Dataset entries
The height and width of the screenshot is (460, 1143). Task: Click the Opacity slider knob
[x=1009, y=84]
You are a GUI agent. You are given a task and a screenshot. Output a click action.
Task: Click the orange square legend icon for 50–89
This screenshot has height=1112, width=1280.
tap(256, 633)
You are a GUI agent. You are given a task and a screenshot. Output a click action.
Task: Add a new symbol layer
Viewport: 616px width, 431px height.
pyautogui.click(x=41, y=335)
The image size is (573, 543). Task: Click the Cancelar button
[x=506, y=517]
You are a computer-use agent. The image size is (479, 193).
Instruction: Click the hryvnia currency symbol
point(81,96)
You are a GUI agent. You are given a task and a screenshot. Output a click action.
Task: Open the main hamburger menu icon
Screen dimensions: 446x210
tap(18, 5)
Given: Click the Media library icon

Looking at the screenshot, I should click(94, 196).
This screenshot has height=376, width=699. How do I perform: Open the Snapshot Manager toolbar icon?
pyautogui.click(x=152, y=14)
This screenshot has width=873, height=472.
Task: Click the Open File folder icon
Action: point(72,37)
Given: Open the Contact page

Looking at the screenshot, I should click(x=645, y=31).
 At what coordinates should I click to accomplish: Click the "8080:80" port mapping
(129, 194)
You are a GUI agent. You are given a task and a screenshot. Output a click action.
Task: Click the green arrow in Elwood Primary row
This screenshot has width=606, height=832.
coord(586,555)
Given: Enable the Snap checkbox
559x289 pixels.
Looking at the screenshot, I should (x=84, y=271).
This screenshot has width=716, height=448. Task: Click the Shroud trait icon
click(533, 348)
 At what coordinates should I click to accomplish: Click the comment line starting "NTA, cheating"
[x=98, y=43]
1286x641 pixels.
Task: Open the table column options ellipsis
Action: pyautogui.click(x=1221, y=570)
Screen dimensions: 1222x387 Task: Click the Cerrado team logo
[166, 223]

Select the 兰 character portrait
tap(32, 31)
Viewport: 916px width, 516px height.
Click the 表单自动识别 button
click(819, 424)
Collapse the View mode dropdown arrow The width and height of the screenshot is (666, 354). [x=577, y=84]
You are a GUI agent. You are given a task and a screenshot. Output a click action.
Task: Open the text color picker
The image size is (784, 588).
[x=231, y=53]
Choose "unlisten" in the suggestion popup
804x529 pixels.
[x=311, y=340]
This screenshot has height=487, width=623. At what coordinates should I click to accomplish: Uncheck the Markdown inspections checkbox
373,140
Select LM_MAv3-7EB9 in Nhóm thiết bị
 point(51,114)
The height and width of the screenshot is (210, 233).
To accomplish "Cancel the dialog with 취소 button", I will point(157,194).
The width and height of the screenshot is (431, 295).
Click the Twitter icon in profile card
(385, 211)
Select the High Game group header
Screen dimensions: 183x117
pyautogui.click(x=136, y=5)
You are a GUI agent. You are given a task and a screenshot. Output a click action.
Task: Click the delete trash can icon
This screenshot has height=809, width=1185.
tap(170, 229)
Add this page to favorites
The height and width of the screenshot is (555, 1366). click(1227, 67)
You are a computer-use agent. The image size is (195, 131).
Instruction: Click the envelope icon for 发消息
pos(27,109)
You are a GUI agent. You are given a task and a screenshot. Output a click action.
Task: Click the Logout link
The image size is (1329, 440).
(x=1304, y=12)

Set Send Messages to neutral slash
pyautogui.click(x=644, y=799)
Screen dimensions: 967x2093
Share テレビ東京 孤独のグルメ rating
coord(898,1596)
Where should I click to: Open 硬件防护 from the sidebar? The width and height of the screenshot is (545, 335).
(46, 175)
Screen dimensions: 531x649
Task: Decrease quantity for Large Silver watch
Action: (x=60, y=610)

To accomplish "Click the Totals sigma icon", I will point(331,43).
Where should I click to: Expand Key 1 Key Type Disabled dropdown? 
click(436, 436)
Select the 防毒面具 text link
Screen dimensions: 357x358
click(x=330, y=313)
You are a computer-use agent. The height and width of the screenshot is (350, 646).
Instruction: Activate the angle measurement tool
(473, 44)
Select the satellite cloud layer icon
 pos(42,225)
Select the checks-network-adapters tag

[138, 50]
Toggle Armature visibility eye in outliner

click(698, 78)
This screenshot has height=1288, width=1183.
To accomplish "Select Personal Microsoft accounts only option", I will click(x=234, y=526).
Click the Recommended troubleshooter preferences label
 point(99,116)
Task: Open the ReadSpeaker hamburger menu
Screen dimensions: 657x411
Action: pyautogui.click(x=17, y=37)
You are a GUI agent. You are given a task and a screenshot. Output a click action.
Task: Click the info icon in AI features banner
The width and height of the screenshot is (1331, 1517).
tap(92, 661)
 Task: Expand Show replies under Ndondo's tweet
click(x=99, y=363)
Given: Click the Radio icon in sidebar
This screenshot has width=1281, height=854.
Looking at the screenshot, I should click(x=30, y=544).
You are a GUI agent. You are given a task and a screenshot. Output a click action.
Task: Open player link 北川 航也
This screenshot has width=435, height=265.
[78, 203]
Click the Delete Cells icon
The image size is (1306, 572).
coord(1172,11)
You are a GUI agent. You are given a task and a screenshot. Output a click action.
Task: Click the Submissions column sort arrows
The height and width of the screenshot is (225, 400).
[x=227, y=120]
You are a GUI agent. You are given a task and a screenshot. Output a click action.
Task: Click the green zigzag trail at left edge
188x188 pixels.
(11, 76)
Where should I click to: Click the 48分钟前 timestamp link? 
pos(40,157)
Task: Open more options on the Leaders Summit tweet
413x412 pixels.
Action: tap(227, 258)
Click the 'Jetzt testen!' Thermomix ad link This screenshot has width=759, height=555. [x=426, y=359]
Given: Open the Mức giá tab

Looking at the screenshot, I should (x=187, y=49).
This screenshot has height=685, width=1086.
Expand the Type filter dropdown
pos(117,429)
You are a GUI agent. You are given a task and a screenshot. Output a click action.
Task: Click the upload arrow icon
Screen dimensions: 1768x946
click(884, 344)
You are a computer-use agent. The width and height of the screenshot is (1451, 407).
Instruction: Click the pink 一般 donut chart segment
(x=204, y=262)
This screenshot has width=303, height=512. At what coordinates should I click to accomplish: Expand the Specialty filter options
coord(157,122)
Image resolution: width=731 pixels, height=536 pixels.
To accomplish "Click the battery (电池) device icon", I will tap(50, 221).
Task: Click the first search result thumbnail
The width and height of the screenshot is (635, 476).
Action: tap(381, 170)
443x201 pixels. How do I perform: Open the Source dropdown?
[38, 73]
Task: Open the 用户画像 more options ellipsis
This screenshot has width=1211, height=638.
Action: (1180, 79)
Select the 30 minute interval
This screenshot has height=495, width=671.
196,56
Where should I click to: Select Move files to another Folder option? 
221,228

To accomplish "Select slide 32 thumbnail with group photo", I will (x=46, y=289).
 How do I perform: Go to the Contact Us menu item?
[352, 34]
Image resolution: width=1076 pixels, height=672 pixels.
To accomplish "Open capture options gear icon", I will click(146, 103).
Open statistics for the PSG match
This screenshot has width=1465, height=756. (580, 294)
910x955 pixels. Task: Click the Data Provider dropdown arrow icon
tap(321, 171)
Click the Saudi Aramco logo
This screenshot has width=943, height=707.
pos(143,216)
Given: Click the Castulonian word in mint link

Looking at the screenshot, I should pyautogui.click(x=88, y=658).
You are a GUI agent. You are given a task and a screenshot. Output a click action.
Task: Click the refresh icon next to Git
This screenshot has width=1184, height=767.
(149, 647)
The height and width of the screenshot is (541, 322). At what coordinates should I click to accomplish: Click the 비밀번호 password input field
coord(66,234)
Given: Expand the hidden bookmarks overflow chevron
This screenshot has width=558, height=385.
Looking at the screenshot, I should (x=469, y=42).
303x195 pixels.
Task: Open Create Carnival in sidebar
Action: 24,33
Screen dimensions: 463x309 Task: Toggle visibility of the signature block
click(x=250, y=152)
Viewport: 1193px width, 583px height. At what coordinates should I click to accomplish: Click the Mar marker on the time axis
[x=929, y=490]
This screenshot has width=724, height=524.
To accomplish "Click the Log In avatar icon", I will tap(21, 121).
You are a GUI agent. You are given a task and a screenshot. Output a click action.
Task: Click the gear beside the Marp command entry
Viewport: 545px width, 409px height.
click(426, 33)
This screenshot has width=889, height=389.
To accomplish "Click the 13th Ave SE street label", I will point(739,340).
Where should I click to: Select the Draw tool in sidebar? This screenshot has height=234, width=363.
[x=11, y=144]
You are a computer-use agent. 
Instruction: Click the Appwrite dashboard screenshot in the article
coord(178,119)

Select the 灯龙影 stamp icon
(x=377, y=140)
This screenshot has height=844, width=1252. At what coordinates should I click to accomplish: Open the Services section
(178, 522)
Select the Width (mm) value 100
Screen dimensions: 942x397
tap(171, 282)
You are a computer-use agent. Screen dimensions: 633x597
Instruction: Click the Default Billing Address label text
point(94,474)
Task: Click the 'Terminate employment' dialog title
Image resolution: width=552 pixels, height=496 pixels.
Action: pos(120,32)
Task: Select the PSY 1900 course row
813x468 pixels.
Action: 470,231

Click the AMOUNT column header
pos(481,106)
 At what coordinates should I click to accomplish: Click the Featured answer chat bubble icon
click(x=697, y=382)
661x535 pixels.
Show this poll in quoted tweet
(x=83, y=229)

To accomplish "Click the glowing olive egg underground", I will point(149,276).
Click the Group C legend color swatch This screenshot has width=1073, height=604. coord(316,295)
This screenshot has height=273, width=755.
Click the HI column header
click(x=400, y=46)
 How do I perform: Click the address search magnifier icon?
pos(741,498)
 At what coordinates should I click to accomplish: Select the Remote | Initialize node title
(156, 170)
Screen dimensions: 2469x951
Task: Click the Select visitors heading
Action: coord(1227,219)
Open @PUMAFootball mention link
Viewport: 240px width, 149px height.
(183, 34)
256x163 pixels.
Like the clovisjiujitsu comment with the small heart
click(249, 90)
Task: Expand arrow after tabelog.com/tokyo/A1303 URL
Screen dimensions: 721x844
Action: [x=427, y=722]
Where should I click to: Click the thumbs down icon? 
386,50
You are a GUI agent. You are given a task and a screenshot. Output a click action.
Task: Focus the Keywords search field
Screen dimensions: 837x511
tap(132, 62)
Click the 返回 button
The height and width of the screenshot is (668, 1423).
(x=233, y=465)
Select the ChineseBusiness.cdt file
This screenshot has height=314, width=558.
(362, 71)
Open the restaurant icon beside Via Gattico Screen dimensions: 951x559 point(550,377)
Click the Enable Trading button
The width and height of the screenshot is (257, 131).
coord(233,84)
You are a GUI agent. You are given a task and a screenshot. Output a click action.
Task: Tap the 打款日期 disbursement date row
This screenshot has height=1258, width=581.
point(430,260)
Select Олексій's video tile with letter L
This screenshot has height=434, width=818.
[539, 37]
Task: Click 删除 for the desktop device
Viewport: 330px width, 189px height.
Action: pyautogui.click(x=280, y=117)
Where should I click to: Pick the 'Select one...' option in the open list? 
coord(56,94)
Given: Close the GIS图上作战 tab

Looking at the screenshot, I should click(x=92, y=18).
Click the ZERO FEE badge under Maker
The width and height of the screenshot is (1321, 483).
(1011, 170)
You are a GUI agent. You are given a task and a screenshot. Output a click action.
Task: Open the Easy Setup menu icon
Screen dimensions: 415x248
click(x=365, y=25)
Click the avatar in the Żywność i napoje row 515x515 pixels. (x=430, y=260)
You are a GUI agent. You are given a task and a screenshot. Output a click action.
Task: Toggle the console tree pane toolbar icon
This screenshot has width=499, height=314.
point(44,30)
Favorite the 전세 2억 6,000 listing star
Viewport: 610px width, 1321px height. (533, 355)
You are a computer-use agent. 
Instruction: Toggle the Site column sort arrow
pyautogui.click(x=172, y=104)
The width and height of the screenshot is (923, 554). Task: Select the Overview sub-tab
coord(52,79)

▶ [What is required] Read the entries and pick out all lines that include the word "beside".

▶ [Expected output]
Task: Click the gear beside the Marp command entry
Open the restaurant icon beside Via Gattico Screen dimensions: 951x559 point(550,377)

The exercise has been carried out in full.